By now you've probably heard about the worrying phenomenon of bee colony collapse - a mysterious affliction which is wiping out the population of honey bees in the U.S. (If you don't think that's worrying, consider - who will pollinate all the food plants?) The cause of colony collapse is unknown and global warming or even mobile phone radiation have been suggested. Others have blamed the Varroa or "vampire" Mite.
But it appears that few, if any, of North America's organic bee keepers have been affected. An email being circulated from a Canadian organic beekeeper claims that:
I'm on an organic beekeeping list of about 1,000 people, mostly Americans, and no one in the organic beekeeping world, including commercial beekeepers, is reporting colony collapse on this list. The problem with the big commercial guys is that they put pesticides in their hives to fumigate for varroa mites, and they feed antibiotics to the bees. They also haul the hives by truck all over the place to make more money with pollination services, which stresses the colonies.While another organic beekeeper blames the problem on commercial grower's practises which force their bees to grow larger than they would in the wild.
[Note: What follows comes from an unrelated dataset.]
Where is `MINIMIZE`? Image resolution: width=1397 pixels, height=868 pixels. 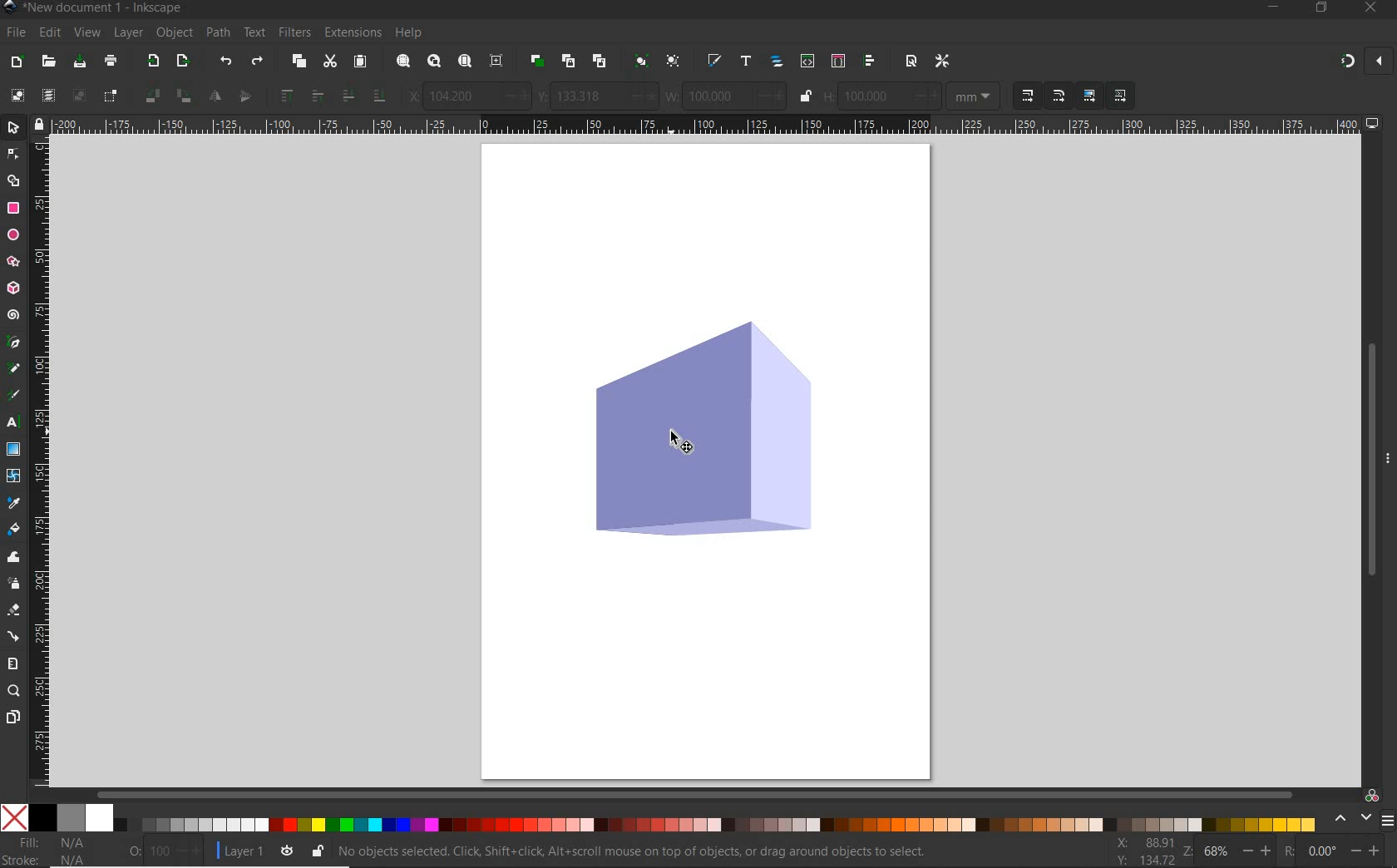
MINIMIZE is located at coordinates (1274, 7).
In case you weren't aware, and I wasn't for a long time, the foundation in common usage results in much larger bees than what you would find in a natural hive. I've measured sections of natural worker brood comb that are 4.6mm in diameter. What most people use for worker brood is foundation that is 5.4mm in diameter. If you translate that into three dimensions instead of one, it produces a bee that is about half as large again as is natural. By letting the bees build natural sized cells, I have virtually eliminated my Varroa and Tracheal mite problems.Could the cause of colony collapse be that commercial beekeepers are simply pushing their insects too far and too fast in too many directions at once?